Technologies in the Limelight

Technologies on the Wane

Academia and the Game Industry

What's Next?

Sidebar

Listing 1. Sample Baldur's Gate AI script

Influence Maps in a Nutshell

AAAI Spring Symposium

Further Info

What's Next?

As always at the AI roundtables, I asked my fellow developers for their opinion on a number of questions regarding the future of the industry. Where did developers think game AI was going in the next year or so? Will AI continue to be an important part of game design, or will multiplayers render good game AIs moot? Where did developers feel the next big advance in game AI would come from?

Opinions on these questions were mixed, as one might expect. Any AI developer worth his salt, after all, is pretty darn sure that his or her next game will be the one to contribute something of particular value to the field. Most continued to feel that there would be a slow move away from rigid, rules-based AIs towards more flexible, fuzzy AIs that made use of a variety of technologies in combination with one another. Additionally, as noted above, most developers seemed to think that there would continue to be a move towards opening up the AI to ever-greater levels of user interaction, mostly through a scripting interface of some kind.
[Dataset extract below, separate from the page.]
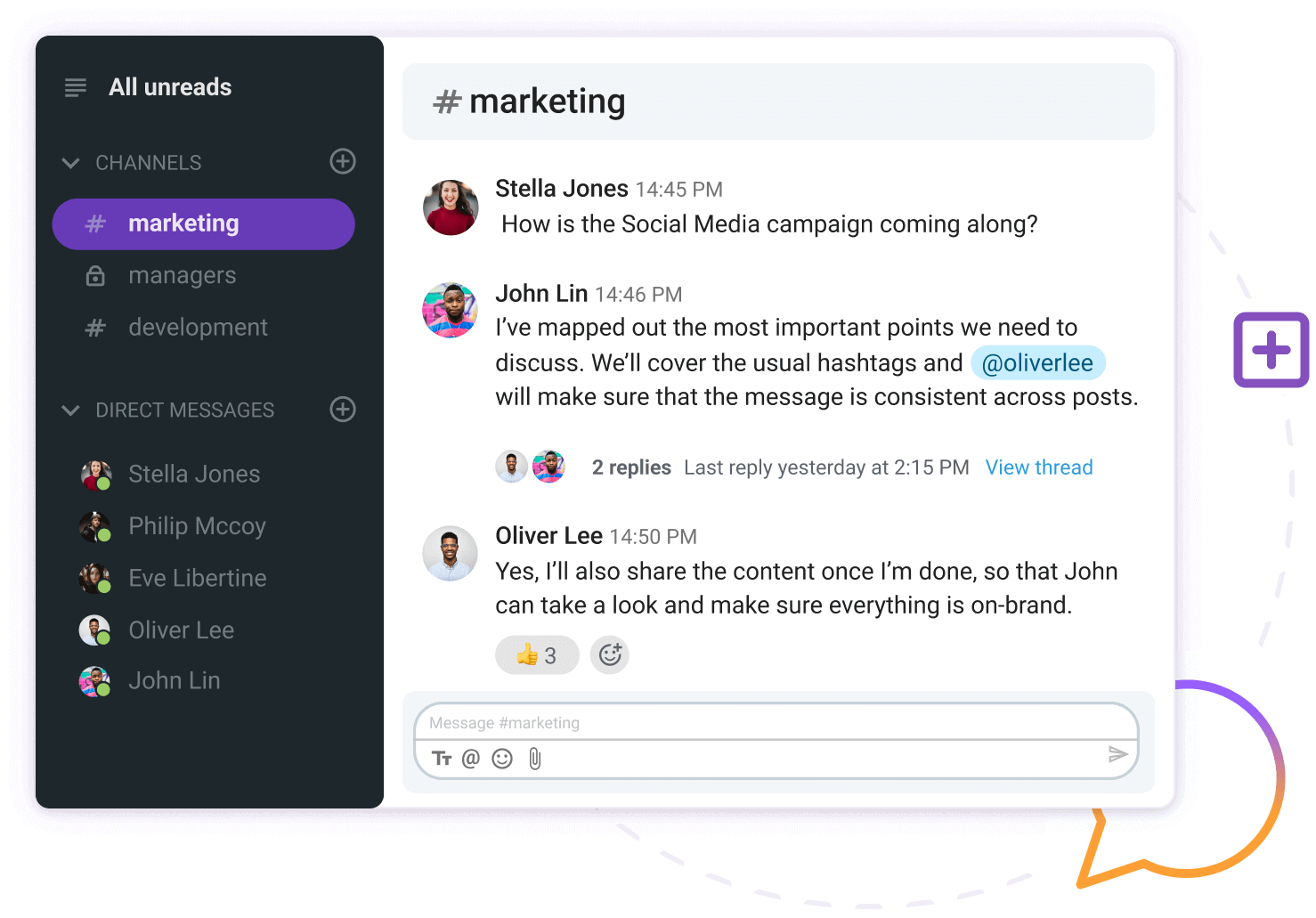Open direct message with Philip Mccoy

[197, 526]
Everybody was hoping that somebody would manage to put out a game that actually provided programming-level hooks into the AI engine, though nobody at the roundtables volunteered.
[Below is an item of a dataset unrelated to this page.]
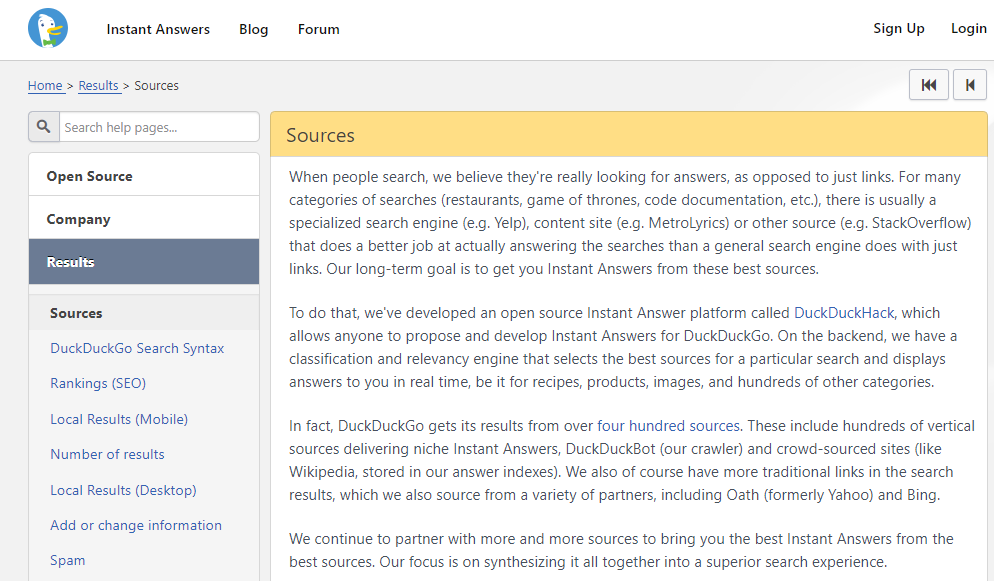Follow the DuckDuckHack link in article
Nearly every developer present felt strongly that good game AI would only increase in importance as a part of the finished product, whether multiplayer options were present or not. The reasons for this belief were much the same as they were last year — good game AI will become more of a discriminator as 3D technology levels out, and advances in that area become less spectacular. Learning AIs that can adapt to a given player's style are considered to have big potential, and many developers are concentrating their efforts in that area.

When it came to where developers felt the next big advance in game AI would come from, opinions varied widely across all genres. This was echoed by a poll recently posted on my game AI page, the results of which are shown in Figure 2.

Where do you think the next innovation in game AI will come from?
No particular conclusions can be drawn from the above, except perhaps that developers as a group seem to feel that turn-based strategy games and sports games just don't offer much opportunity for advancing the field. I can only speculate as to the reasons behind this, but I would hazard a guess that developers feel there won't be many more turn-based games released in the future, while sports games have a number of restrictions that make AI innovations a bit more difficult (if you get anything wrong, 100,000 angry fans will write the company to let you know).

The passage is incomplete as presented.